今日は、奈良時代の785年(延暦4)に、長岡京造営中に藤原種継暗殺事件が起きた日ですが、新暦では10月30日となります。
藤原種継(ふじわら の たねつぐ)は、奈良時代の737年(天平9)に、奈良平城京で、式家藤原清成の長男(母は秦朝元の娘)として生まれたとされてきました。称徳天皇の時代の766年(天平神護2)に、従六位上から五階特進して従五位下へ叙爵し、768年(神護景雲2)には、美作守となります。
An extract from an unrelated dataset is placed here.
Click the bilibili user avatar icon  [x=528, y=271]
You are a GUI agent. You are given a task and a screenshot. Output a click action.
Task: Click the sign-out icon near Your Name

叔父百川らの尽力によって光仁天皇が即位すると、774年(宝亀5)に従五位上、翌年に近衛少将となり、777年(宝亀8)には、正五位下に昇叙しました。その後も順調に昇進し、780年(宝亀11)に正五位上、781年(天応元)に従四位下、781年(天応元年)には従四位上となります。
782年(延暦元年)に桓武天皇が即位すると、氷上川継の乱や三方王による天皇呪詛事件が起きましたが、その解決の功により、桓武天皇の信任を得て、参議に昇進しました。782年(延暦元)に正四位下となり、翌年には、右大臣・藤原田麻呂が没して種継が式家の代表になります。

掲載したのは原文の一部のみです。